Lines to return, exactly: from the line with "My Account (69, 2331)" to the line with "login (52, 533)" in the entries below, both included.

Collected data:
----

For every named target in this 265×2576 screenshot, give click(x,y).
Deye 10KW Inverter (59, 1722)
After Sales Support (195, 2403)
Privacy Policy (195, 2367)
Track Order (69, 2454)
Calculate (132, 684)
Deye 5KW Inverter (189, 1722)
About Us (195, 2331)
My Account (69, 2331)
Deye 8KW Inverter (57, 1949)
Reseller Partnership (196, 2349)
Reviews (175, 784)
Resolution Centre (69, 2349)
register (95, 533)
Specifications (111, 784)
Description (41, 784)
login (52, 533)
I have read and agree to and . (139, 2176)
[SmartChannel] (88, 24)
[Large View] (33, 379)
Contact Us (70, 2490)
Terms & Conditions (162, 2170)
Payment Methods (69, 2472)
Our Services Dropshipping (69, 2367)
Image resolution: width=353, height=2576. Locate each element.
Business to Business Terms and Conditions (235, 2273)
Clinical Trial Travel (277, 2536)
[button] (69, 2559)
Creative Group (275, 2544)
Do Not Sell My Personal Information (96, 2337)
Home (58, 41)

----

Result of this task
My Account (69, 2331)
Deye 8KW Inverter (57, 1949)
Reseller Partnership (196, 2349)
Reviews (175, 784)
Resolution Centre (69, 2349)
register (95, 533)
Specifications (111, 784)
Description (41, 784)
login (52, 533)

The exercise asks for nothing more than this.